Selected extract
····················

¡Gracias a Dios! The second season of Ugly Betty is picking up!
Let’s start with Amanda, shall we? Well, it turns out that Bradford’s not her father. (Thank the LORD! It would be hard to imagine that the fatally stiff Bradford could spawn such a fabulous creature. I mean they have GOT to do something with his character. He is merely a bland metal pinball bounced between the crazy women in his life. Okay, I don’t know what metal had to do with that metaphor, but stay with me anyway). For the annual Mode black and white ball Marc convinces her to come in red as her mother used to, hauling her hairless little dog. When this fails to get the press’s attention, Marc steps on her dress, leaving her naked on the red carpet (except for the pooch, blond wig and sunglasses) and the next day every paper in town features a photo of Fey’s illegitimate, nude daughter. But Amanda is still unfulfilled: it is then she plants the seed that she has to search for her real father to understand who she is.
We pick up Ignacio where we left him last week, in Mexico with a gun in his face, facing down his rival, Ramiro Vasquez Ramiro — significantly less dead that previously thought — who forces Ignacio to make his special flan at gunpoint, because sometimes he misses his wife, and sometimes he misses Ignacio’s flan. After consuming the custard he orders his son to shoot Ignacio anyway and leaves (classic mistake in these kind of plots… you’d think after watching telenovelas Ramiro would be smarter than that). Gentle Ignacio manages to talk the son down by reminding him of his father’s abuse, and when Ramiro returns to see why he hasn’t done it yet, we cut to an outside shot of the house and hear a gunshot. No need to guess what happened there.

····················

Instructions to follow
Repeat the part of the Ugly Betty recap between "We pick up Ignacio" and "what happened there.", inclusive, but swap every "flan" for "pie". The lines that follow have nothing to do with the recap.

Stored data

····················

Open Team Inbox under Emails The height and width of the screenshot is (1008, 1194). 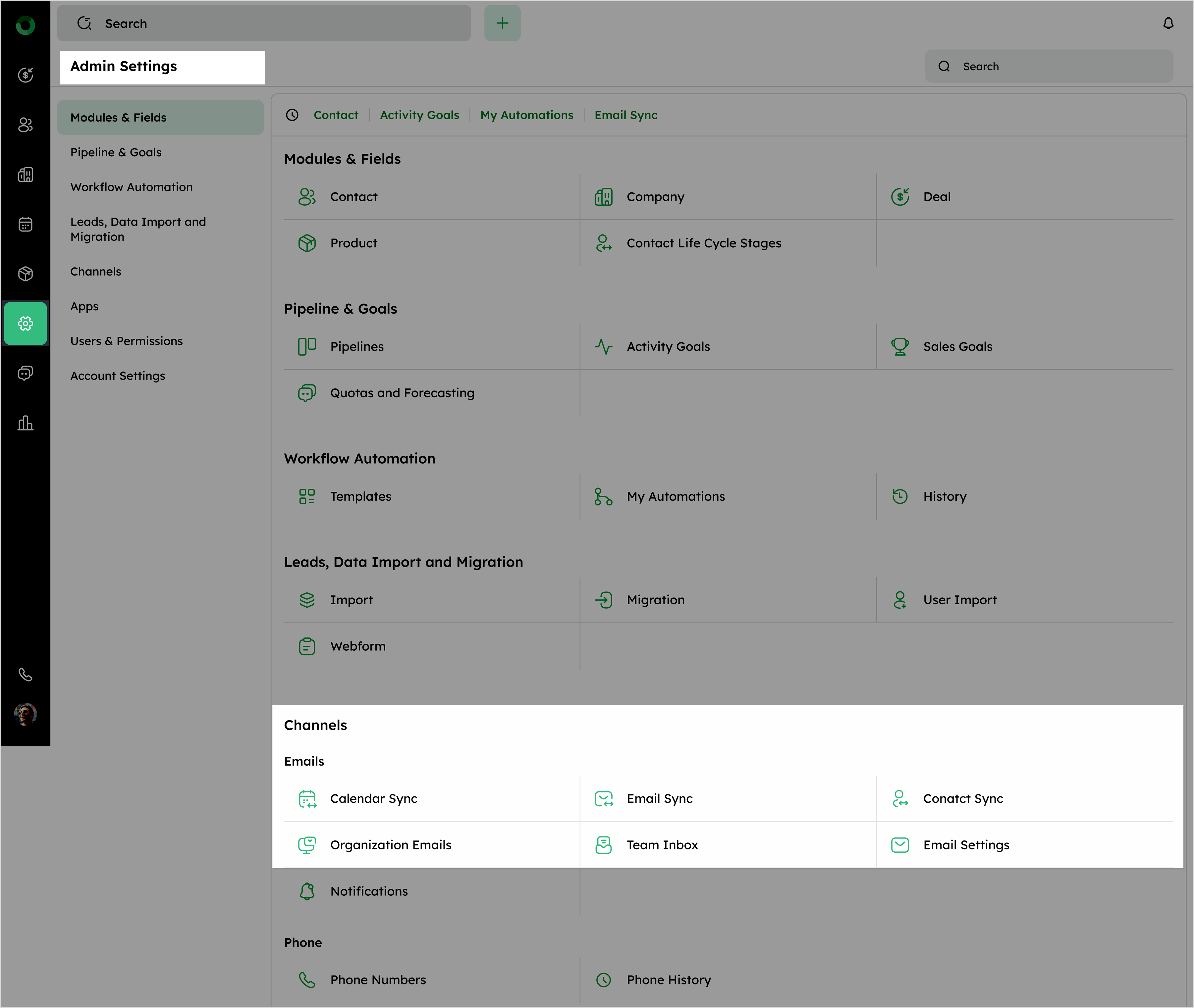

····················

Completed task
We pick up Ignacio where we left him last week, in Mexico with a gun in his face, facing down his rival, Ramiro Vasquez Ramiro — significantly less dead that previously thought — who forces Ignacio to make his special pie at gunpoint, because sometimes he misses his wife, and sometimes he misses Ignacio’s pie. After consuming the custard he orders his son to shoot Ignacio anyway and leaves (classic mistake in these kind of plots… you’d think after watching telenovelas Ramiro would be smarter than that). Gentle Ignacio manages to talk the son down by reminding him of his father’s abuse, and when Ramiro returns to see why he hasn’t done it yet, we cut to an outside shot of the house and hear a gunshot. No need to guess what happened there.